### Your task
Reproduce the listing below verbatim, line for line.

### Supplied material
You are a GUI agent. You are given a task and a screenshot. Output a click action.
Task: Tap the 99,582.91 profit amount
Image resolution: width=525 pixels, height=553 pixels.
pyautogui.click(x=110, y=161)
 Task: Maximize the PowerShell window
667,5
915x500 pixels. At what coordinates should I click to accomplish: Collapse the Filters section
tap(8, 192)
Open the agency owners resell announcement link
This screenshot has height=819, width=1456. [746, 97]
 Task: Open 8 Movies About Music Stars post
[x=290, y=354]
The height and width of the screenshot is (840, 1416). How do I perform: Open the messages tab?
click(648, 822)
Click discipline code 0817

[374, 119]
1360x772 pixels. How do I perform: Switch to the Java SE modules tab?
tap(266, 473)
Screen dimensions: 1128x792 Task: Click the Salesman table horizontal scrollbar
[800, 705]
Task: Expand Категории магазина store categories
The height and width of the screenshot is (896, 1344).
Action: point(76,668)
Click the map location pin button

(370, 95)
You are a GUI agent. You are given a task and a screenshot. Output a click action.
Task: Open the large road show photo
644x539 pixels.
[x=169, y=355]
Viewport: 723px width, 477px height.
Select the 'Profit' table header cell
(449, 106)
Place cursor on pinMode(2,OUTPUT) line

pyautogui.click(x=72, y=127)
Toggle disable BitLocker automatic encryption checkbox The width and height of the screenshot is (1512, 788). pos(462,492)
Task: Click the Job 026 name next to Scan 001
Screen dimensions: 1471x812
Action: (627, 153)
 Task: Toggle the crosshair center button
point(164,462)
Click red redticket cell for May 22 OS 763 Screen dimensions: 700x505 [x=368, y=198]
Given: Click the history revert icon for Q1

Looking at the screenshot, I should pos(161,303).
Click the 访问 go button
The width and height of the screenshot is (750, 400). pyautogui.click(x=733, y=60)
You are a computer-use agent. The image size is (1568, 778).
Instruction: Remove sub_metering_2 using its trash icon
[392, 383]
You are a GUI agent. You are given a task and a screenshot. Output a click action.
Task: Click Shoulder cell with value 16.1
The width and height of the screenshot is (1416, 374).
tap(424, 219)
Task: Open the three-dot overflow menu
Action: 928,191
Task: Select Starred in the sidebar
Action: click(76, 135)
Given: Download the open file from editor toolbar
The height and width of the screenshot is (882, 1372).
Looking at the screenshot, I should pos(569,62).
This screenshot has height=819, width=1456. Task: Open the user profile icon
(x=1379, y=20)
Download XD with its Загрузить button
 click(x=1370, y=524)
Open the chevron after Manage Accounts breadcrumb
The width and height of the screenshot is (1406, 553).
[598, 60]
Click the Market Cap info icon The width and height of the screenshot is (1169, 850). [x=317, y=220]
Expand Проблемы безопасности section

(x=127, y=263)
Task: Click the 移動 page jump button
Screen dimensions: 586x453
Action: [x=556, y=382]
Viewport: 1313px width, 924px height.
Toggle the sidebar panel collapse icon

### Solution to this problem
You are a GUI agent. You are given a task and a screenshot. Output a click action.
Task: Tap the 99,582.91 profit amount
Image resolution: width=525 pixels, height=553 pixels.
pyautogui.click(x=110, y=161)
 Task: Maximize the PowerShell window
667,5
915x500 pixels. At what coordinates should I click to accomplish: Collapse the Filters section
tap(8, 192)
Open the agency owners resell announcement link
This screenshot has height=819, width=1456. [746, 97]
 Task: Open 8 Movies About Music Stars post
[x=290, y=354]
The height and width of the screenshot is (840, 1416). How do I perform: Open the messages tab?
click(648, 822)
Click discipline code 0817

[374, 119]
1360x772 pixels. How do I perform: Switch to the Java SE modules tab?
tap(266, 473)
Screen dimensions: 1128x792 Task: Click the Salesman table horizontal scrollbar
[800, 705]
Task: Expand Категории магазина store categories
The height and width of the screenshot is (896, 1344).
Action: point(76,668)
Click the map location pin button

(370, 95)
You are a GUI agent. You are given a task and a screenshot. Output a click action.
Task: Open the large road show photo
644x539 pixels.
[x=169, y=355]
Viewport: 723px width, 477px height.
Select the 'Profit' table header cell
(449, 106)
Place cursor on pinMode(2,OUTPUT) line

pyautogui.click(x=72, y=127)
Toggle disable BitLocker automatic encryption checkbox The width and height of the screenshot is (1512, 788). pos(462,492)
Task: Click the Job 026 name next to Scan 001
Screen dimensions: 1471x812
Action: (627, 153)
 Task: Toggle the crosshair center button
point(164,462)
Click red redticket cell for May 22 OS 763 Screen dimensions: 700x505 [x=368, y=198]
Given: Click the history revert icon for Q1

Looking at the screenshot, I should pos(161,303).
Click the 访问 go button
The width and height of the screenshot is (750, 400). pyautogui.click(x=733, y=60)
You are a computer-use agent. The image size is (1568, 778).
Instruction: Remove sub_metering_2 using its trash icon
[392, 383]
You are a GUI agent. You are given a task and a screenshot. Output a click action.
Task: Click Shoulder cell with value 16.1
The width and height of the screenshot is (1416, 374).
tap(424, 219)
Task: Open the three-dot overflow menu
Action: 928,191
Task: Select Starred in the sidebar
Action: click(76, 135)
Given: Download the open file from editor toolbar
The height and width of the screenshot is (882, 1372).
Looking at the screenshot, I should pos(569,62).
This screenshot has height=819, width=1456. Task: Open the user profile icon
(x=1379, y=20)
Download XD with its Загрузить button
 click(x=1370, y=524)
Open the chevron after Manage Accounts breadcrumb
The width and height of the screenshot is (1406, 553).
[598, 60]
Click the Market Cap info icon The width and height of the screenshot is (1169, 850). [x=317, y=220]
Expand Проблемы безопасности section

(x=127, y=263)
Task: Click the 移動 page jump button
Screen dimensions: 586x453
Action: [x=556, y=382]
Viewport: 1313px width, 924px height.
Toggle the sidebar panel collapse icon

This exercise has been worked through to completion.